Exercise data:
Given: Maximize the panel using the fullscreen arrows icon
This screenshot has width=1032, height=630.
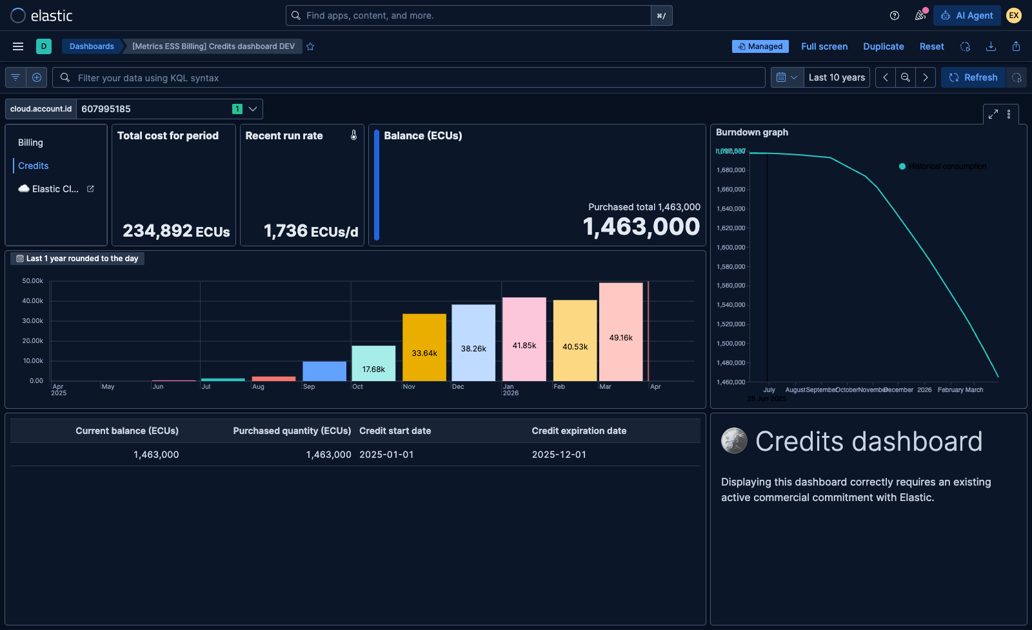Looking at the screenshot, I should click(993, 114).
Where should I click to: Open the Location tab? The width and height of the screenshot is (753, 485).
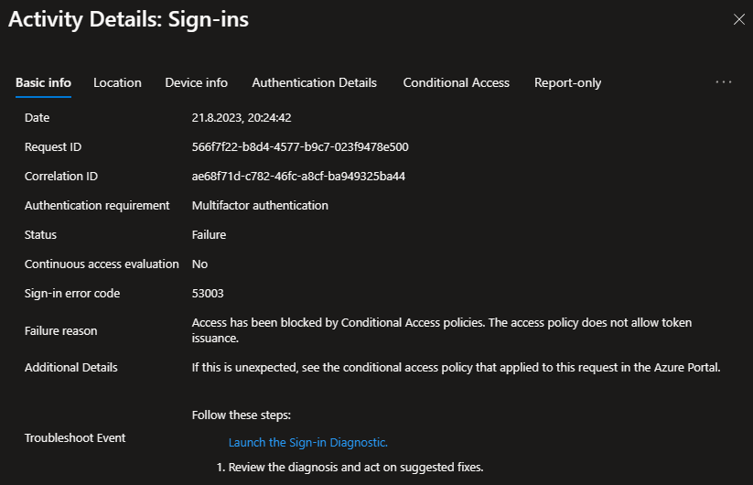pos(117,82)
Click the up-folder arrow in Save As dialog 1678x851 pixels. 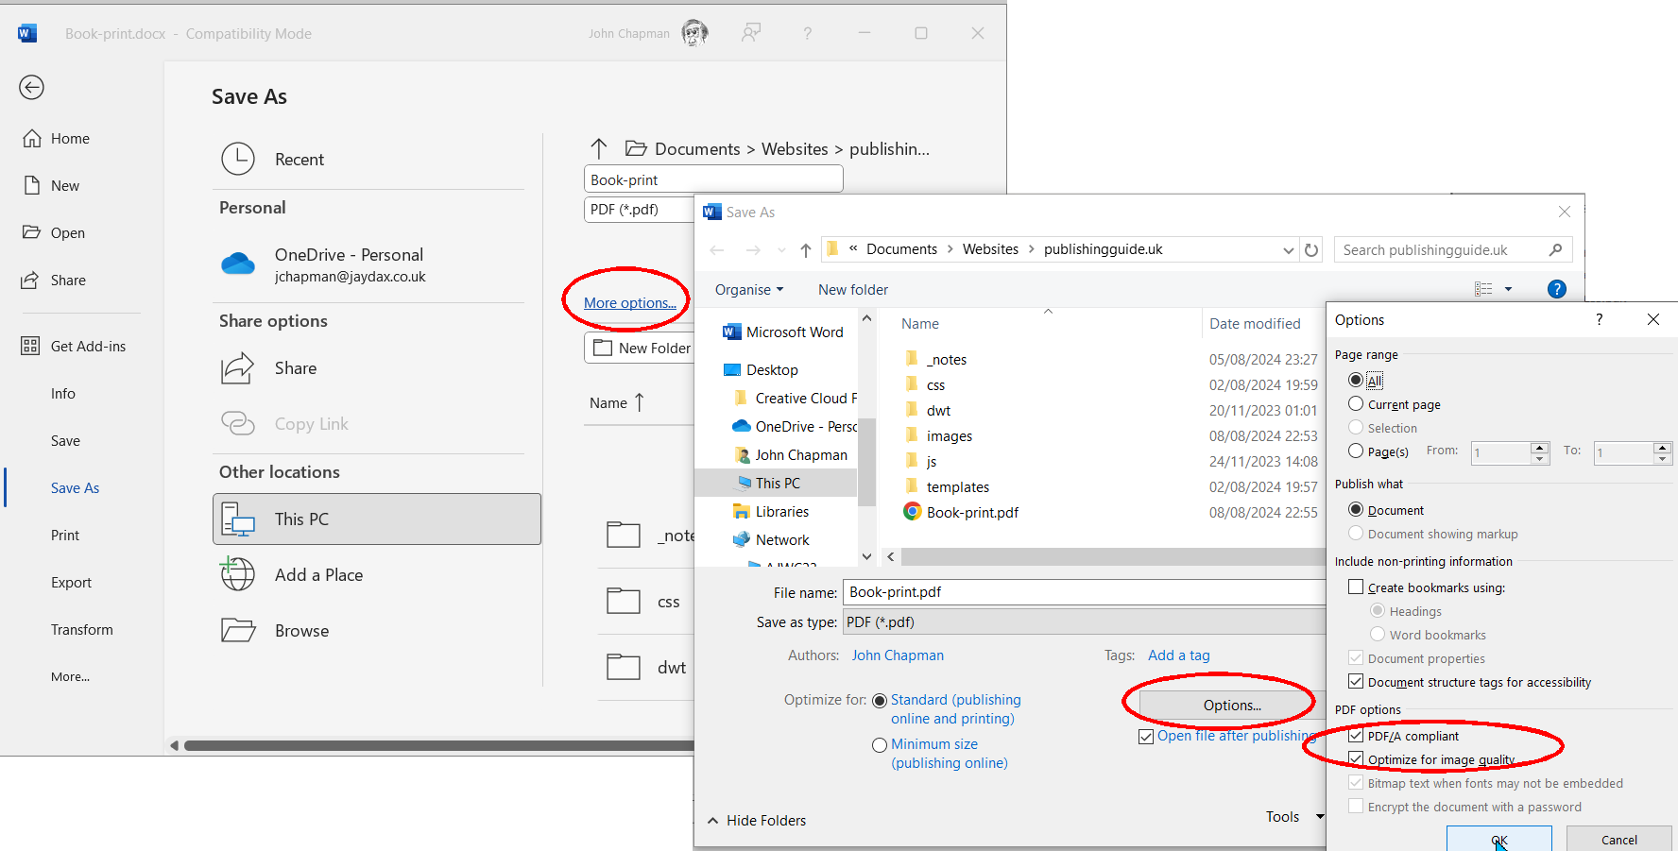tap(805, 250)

Exercise instructions:
Find each line in the records above that contains the string "width", matching case exactly, and copy those lines.

Output below:
This screenshot has width=1032, height=630.
Where should I click to: Open the Location tab? The width and height of the screenshot is (753, 485).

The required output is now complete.